> **Task instructions**
1. According to the Spark in SWAN notebook, what kind of Spark instance do PySpark operations currently run on?
2. Resume the Spark in SWAN notebook after its last line.

Simple example with Spark


This notebook illustrates the use of Spark in SWAN.

The current setup allows to execute PySpark operations on a local standalone Spark instance. This can be used for testing with small datasets.

In the future, SWAN users will be able to attach external Spark clusters to their notebooks, so they can target bigger datasets. Moreover, a Scala Jupyter kernel will be added to use Spark from Scala as well.

Import the necessary modules

The pyspark module is available to perform the necessary imports.


In [1]:
from pyspark import SparkContext

Create a SparkContext

A SparkContext needs to be created before running any Spark operation. This context is linked to the local Spark instance.


In [2]:
sc = SparkContext()

> **Information provided**

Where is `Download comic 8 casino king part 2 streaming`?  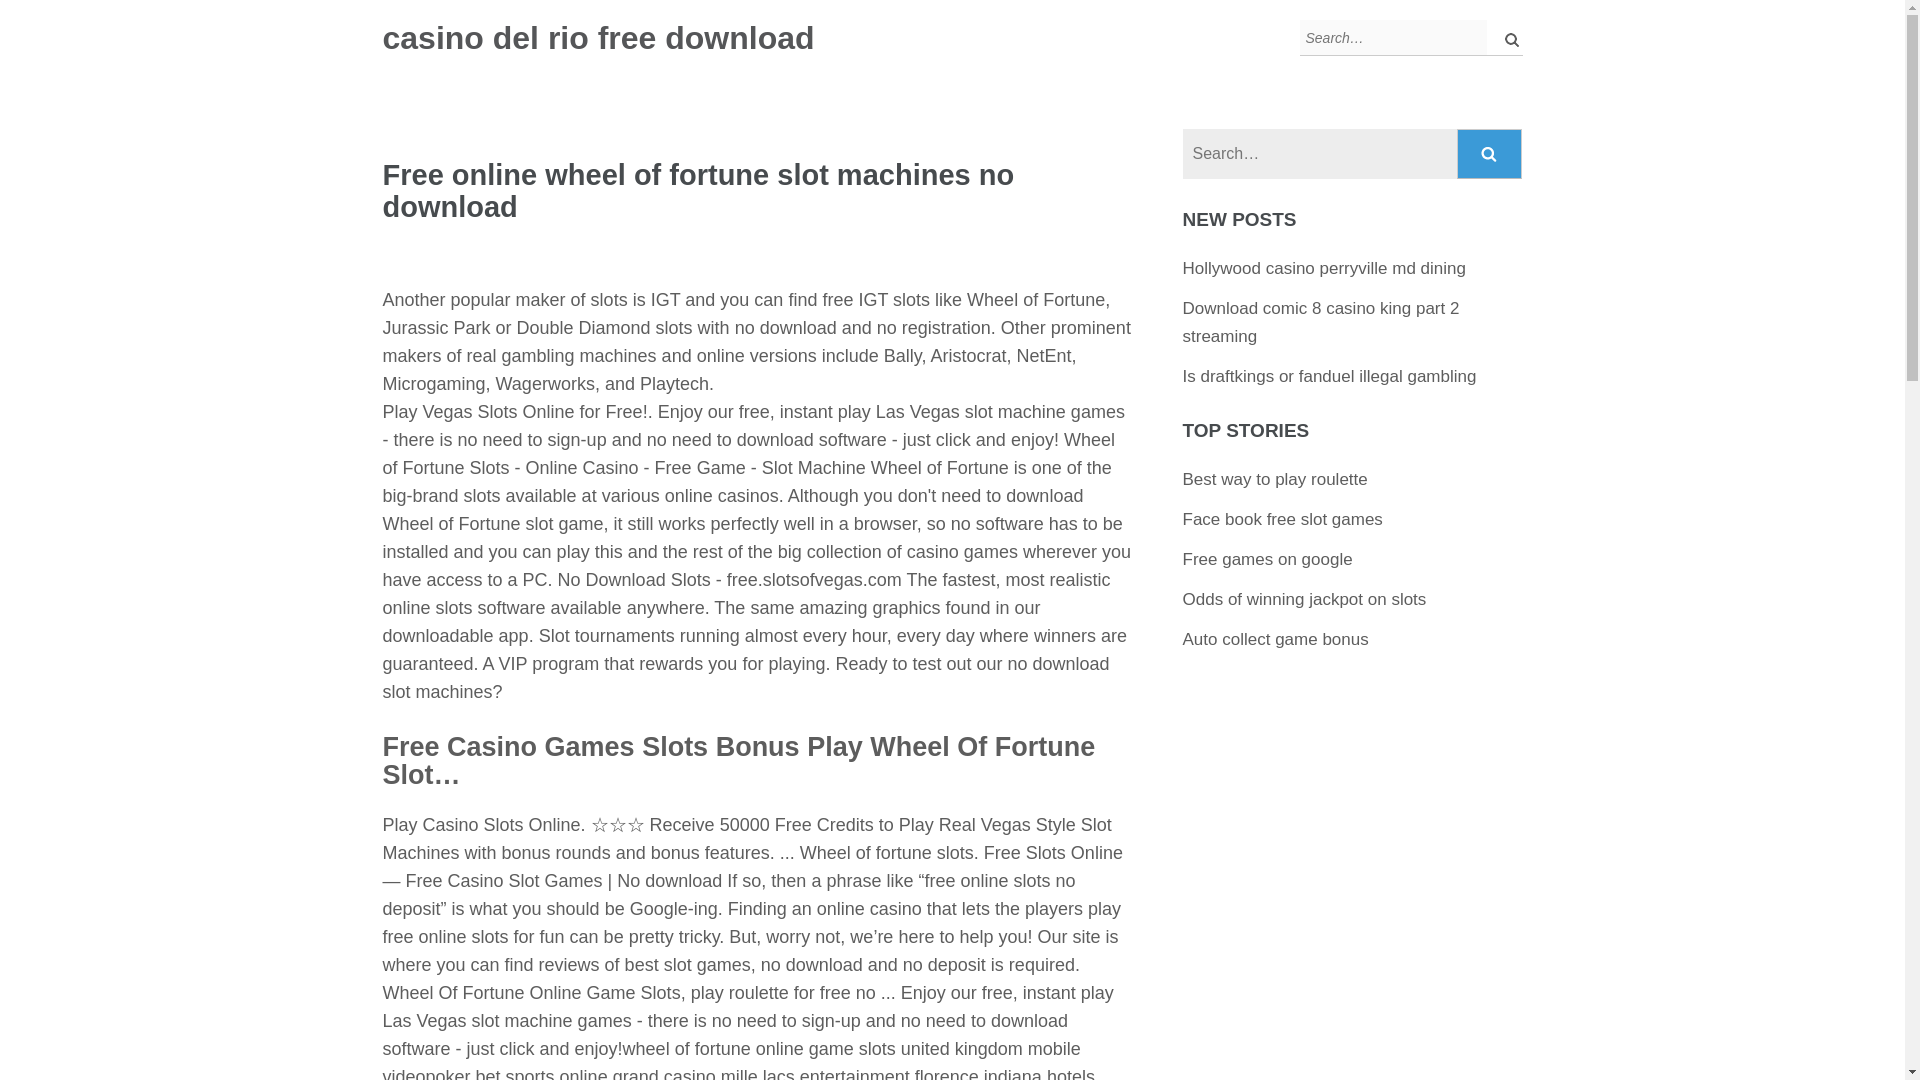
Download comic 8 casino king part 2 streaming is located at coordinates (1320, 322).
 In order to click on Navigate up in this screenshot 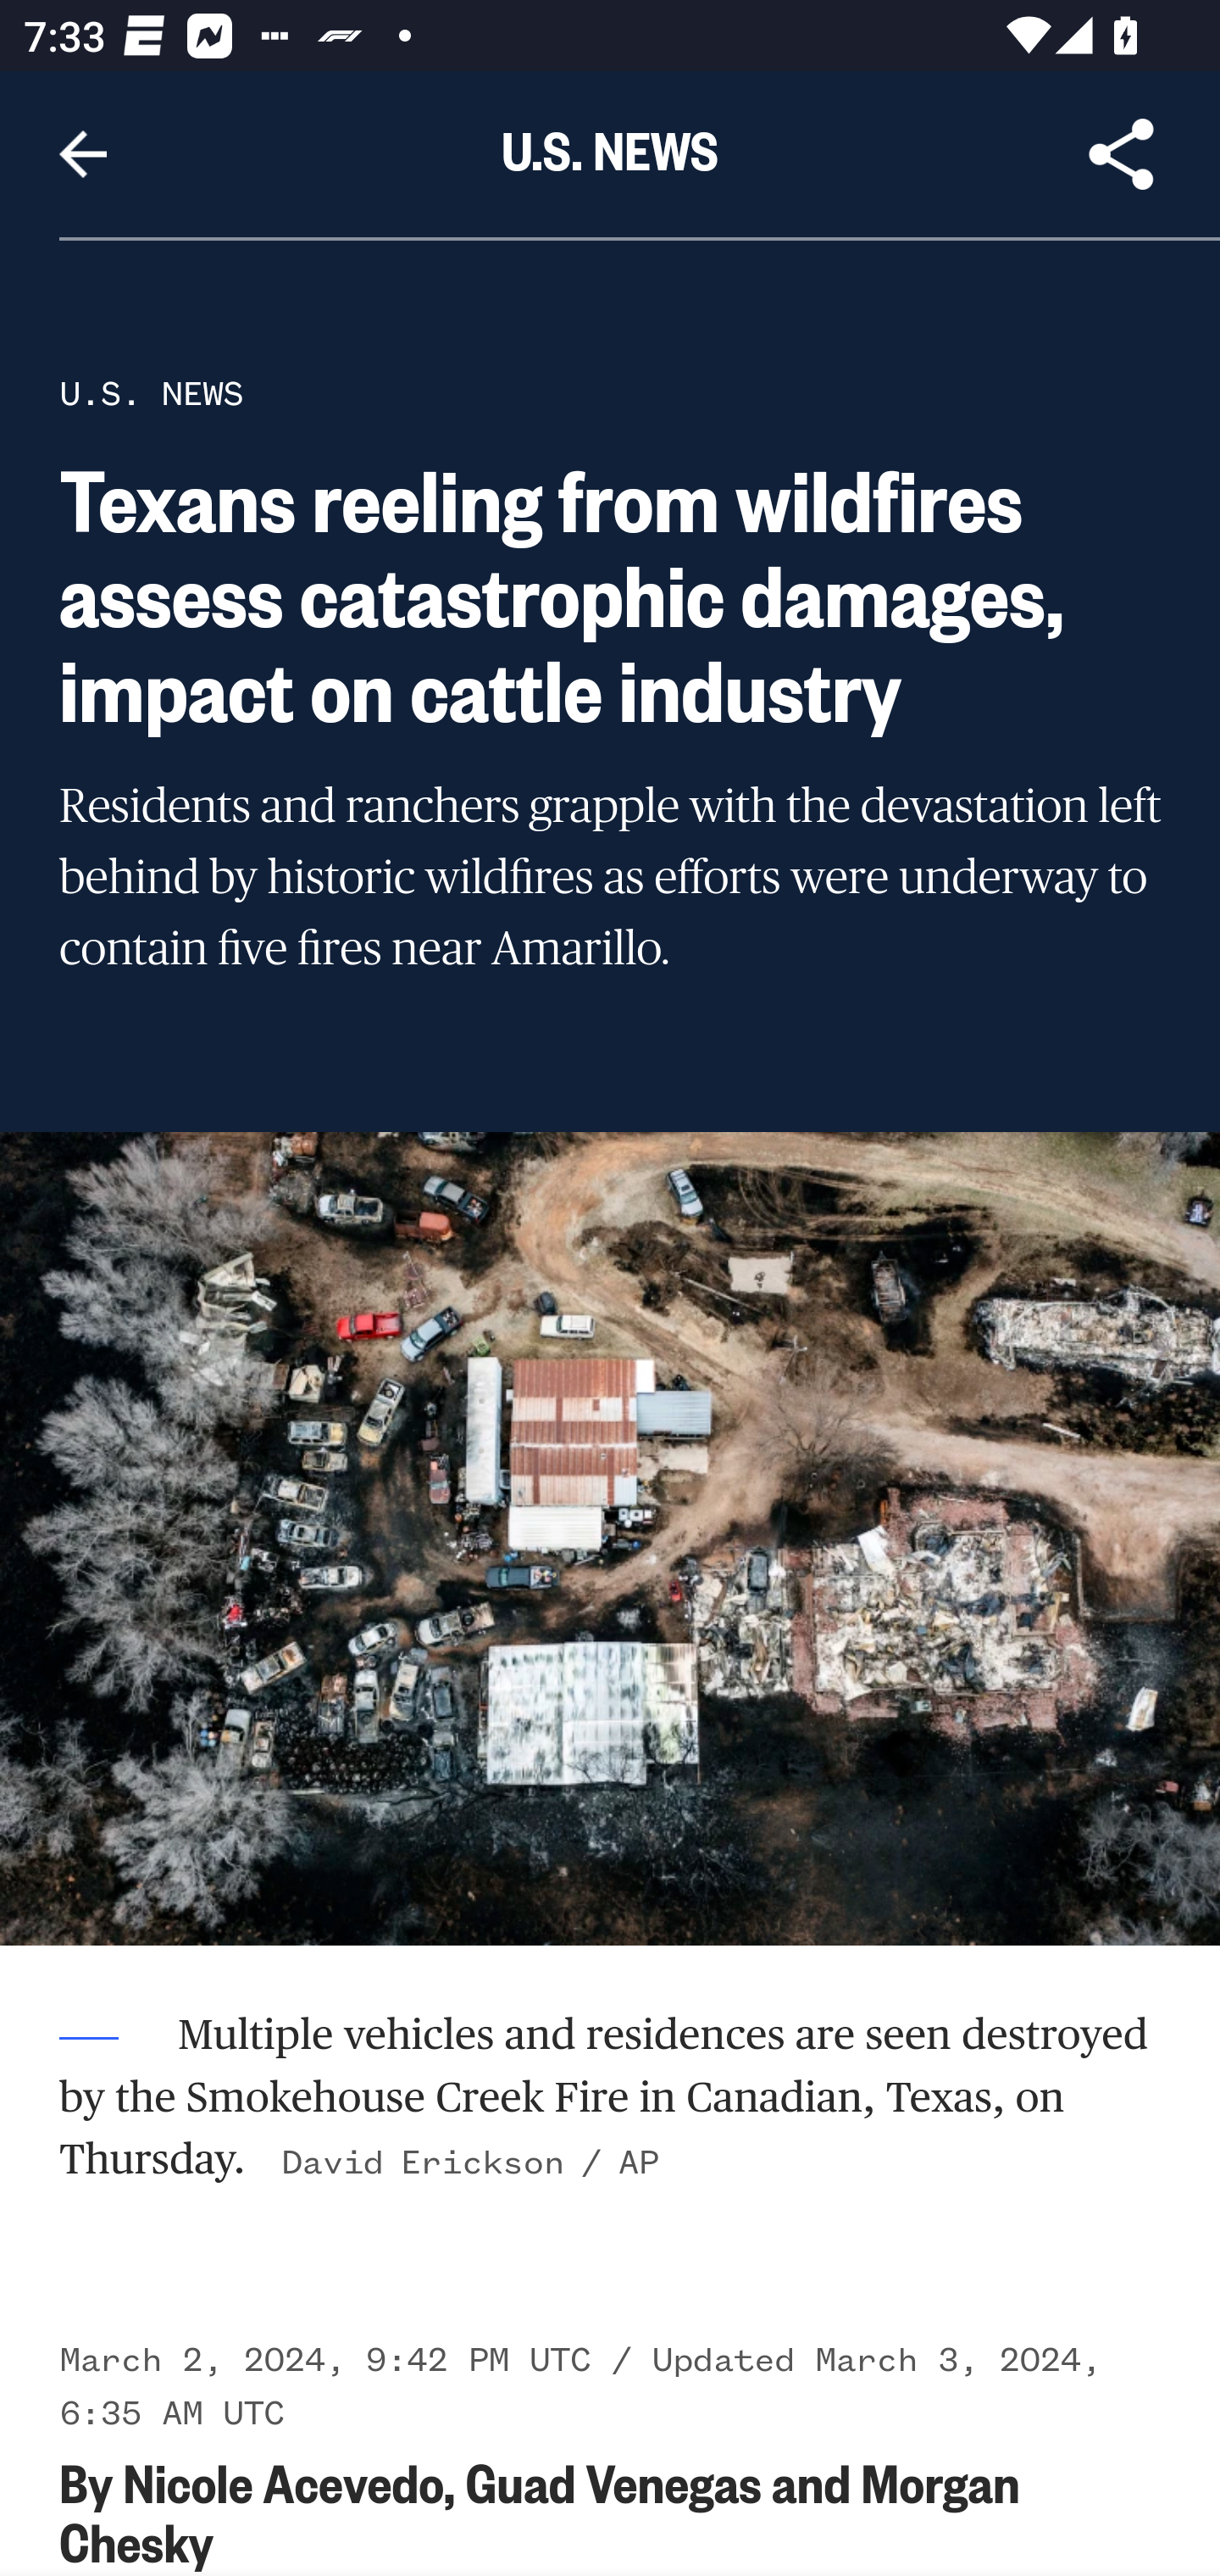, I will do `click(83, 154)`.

> **Per-task answers**
1. A local standalone Spark instance.

2.
Run Spark actions and transformations

Let's use our SparkContext to parallelize a list.


In [13]:
rdd = sc.parallelize([1, 2, 4, 8])

We can count the number of elements in the list.


In [14]:
rdd.count()


Out[14]:
4

Let's now map a function to our RDD to increment all its elements.


In [15]:
rdd.map(lambda x: x + 1).collect()


Out[15]:
[2, 3, 5, 9]

We can also calculate the sum of all the elements with reduce.


In [16]:
rdd.reduce(lambda x, y: x + y)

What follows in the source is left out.